STORM OF WINGS
-oOo-

Terbang itu merasa bebas. Tak heran,
kenapa banyak orang berandai-andai bisa terbang. Saat kau dikejar teman yang
nakal atau penjahat, kabur saja dengan terbang. Jika bisa terbang, kau tak
perlu lagi tangga. Cukup bawa dirimu ke tempat tinggi itu lalu ambil yang kau
mau. Memetik kelapa misalnya.
Beginilah, kisah hidup seorang gadis anomali.
Sebut saja dia... Fle.
Tempat tinggalnya merupakan kawasan
kumuh, sebuah kampung yang mepet sekali dengan perkotaan. Ketimpangan status
begitu kentara. Fle dan ayahnya, masuk dalam status orang rendahan. Orang
miskin!
Fle lahir cacat. Punggungnya bongkok
dan terdapat gumpalan kulit di situ. Fle kesusahan beraktifitas. Ia selalu
dibantu ayahnya. Ayah Fle bekerja sebagai pemulung. Kadang, ia membawa Fle ikut
serta. Sewaktu masih kecil. Fle ditaruh di keranjang gendong ayahnya. Lalu
ketika ia sudah lebih besar, ayahnya menabung untuk membeli gerobak dorong. Fle
ikut serta. Ia senang memungut barang bekas. Plastik, botol, gelas, kardus,
koran, apa saja.
Ibu Fle, meninggal sewaktu
melahir-kannya, keganjilan bentuk tubuh Fle menyebabkan ibunya meregang nyawa.
Seperti biasa. Lahir sebagai orang
cacat membawa cemoohan dari orang-orang. Fle dan ayahnya sering dihardik orang
kaya. Membuat Fle menjadi sedih dan merasa ia hanya membebani ayahnya saja.
Jadi, ia tidak ikut lagi ayahnya memulung.
Ia diam di rumah. Menghitung barang
pulungan ayahnya. Menyortirnya. Menimbang. Ditaruh di karung terpisah. Supaya
nanti ayahnya lebih mudah membawa ke penadah.
Rumahnya terbuat dari seng dan papan
triplek bekas yang sudah lapuk. Itu pun dari hasil memulung di tempat bongkaran
rumah. Itu pun diam-diam mengambilnya. Sewaktu mandornya lagi lengah.
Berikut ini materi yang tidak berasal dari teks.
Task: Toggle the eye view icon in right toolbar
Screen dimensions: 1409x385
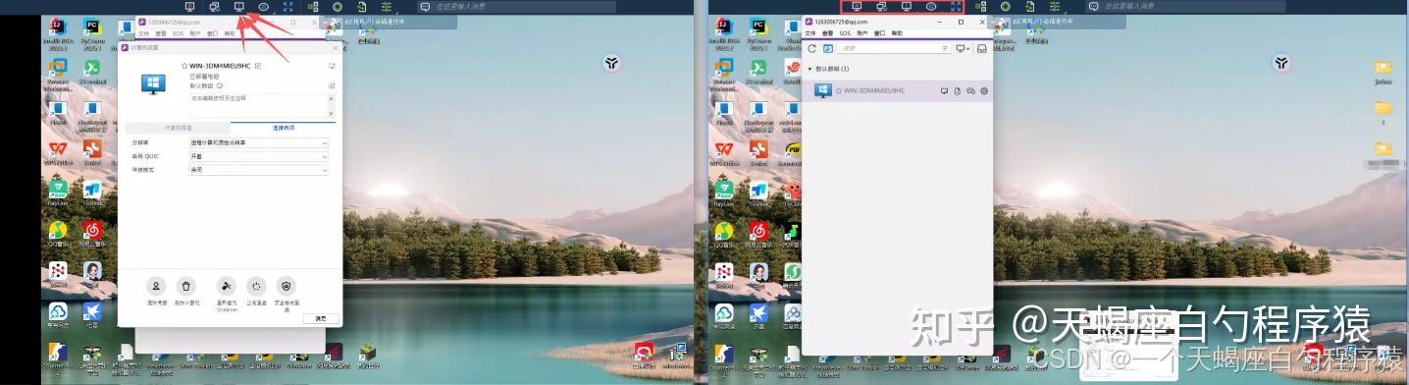Action: pyautogui.click(x=931, y=6)

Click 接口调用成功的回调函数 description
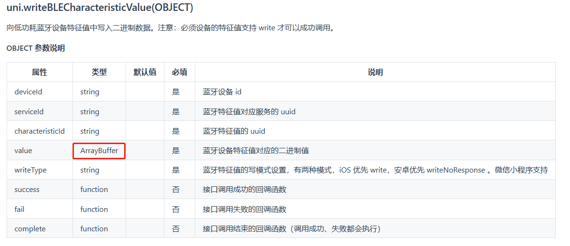(244, 189)
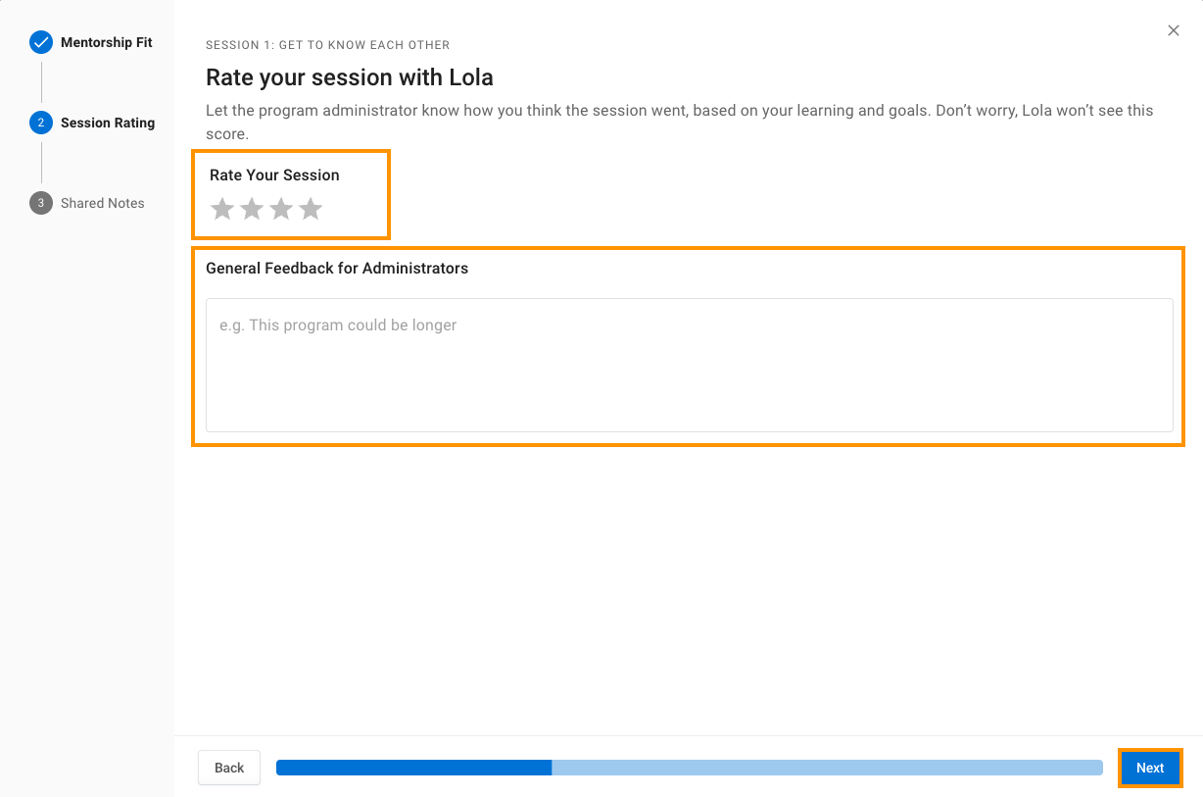Click the Back button
1203x797 pixels.
pos(229,768)
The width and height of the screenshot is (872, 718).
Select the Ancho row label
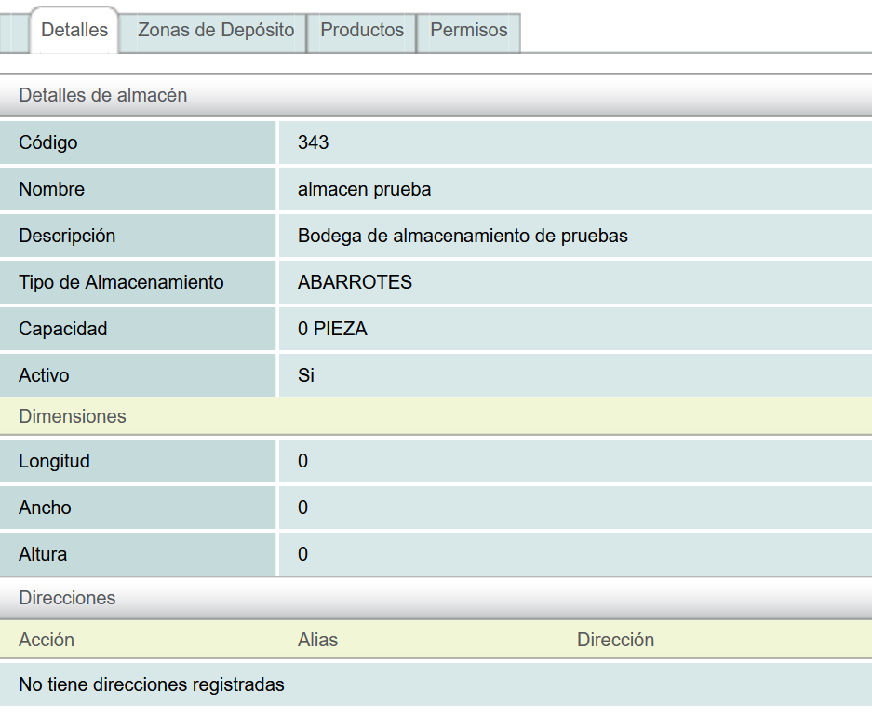click(x=45, y=508)
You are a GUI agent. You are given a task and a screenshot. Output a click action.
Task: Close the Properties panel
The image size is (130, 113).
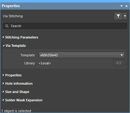[127, 6]
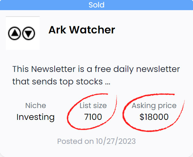Click the $18000 asking price value
The width and height of the screenshot is (193, 157).
click(x=154, y=117)

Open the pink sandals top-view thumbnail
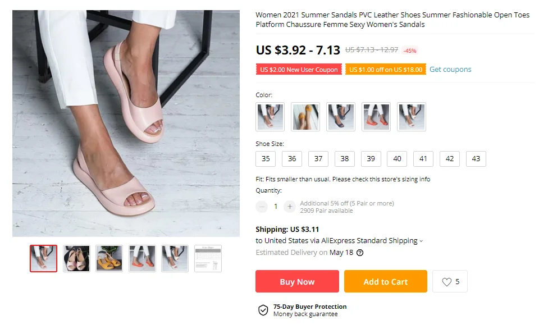[x=76, y=258]
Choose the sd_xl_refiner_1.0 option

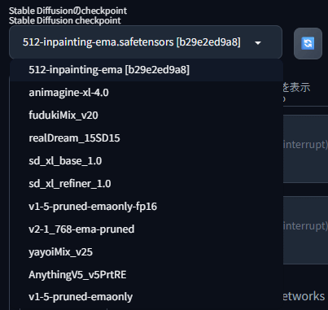147,184
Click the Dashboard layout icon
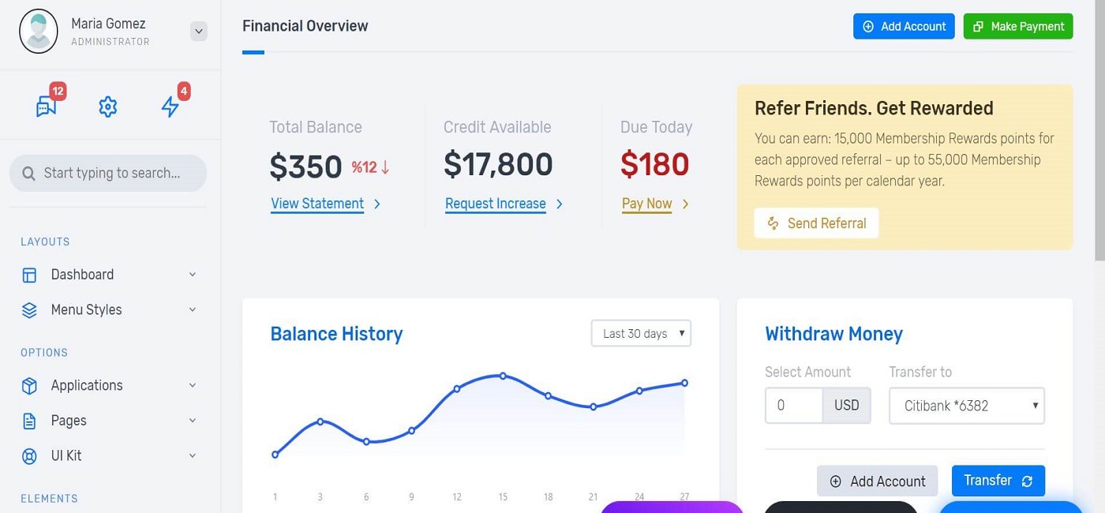Screen dimensions: 1105x513 click(x=30, y=275)

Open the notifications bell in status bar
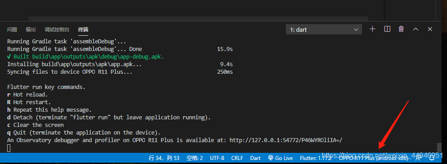click(432, 158)
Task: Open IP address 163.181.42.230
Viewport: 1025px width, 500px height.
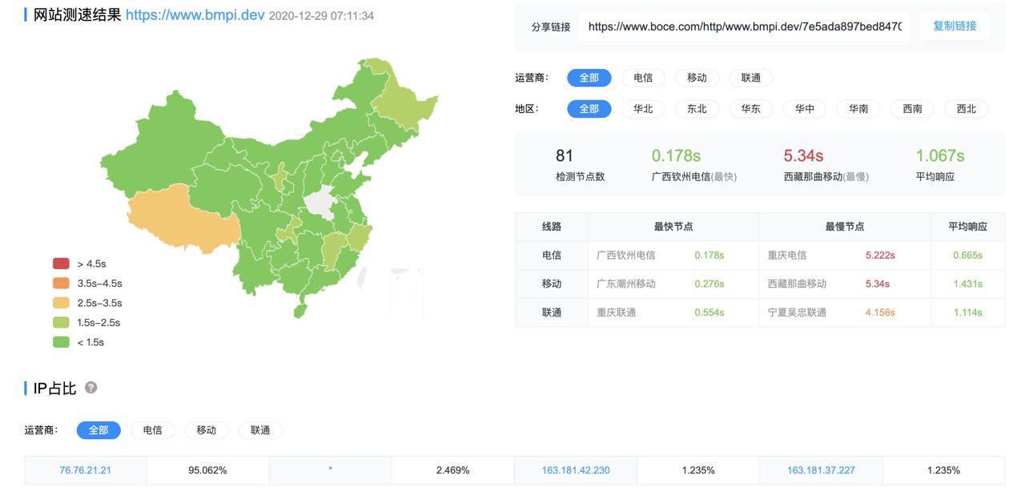Action: (575, 470)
Pengalaman yang mendebarkan bagi Fle.
Meskipun kesulitan bergerak karena pung-gungnya yang bongkok, Fle suka membantu
ayahnya.
Tapi suatu hari ketahuan. Ayahnya
dipukuli. Fle dihardik, disiram dengan air cucian piring, dilempari sampah.
“Dasar cacat! Jorok! Pergi dari sini! Pencuri! Bongkok!”
Fle menangis tersedu-sedu. Tiga hari
ayahnya tidak berangkat memulung karena memar yang dialami.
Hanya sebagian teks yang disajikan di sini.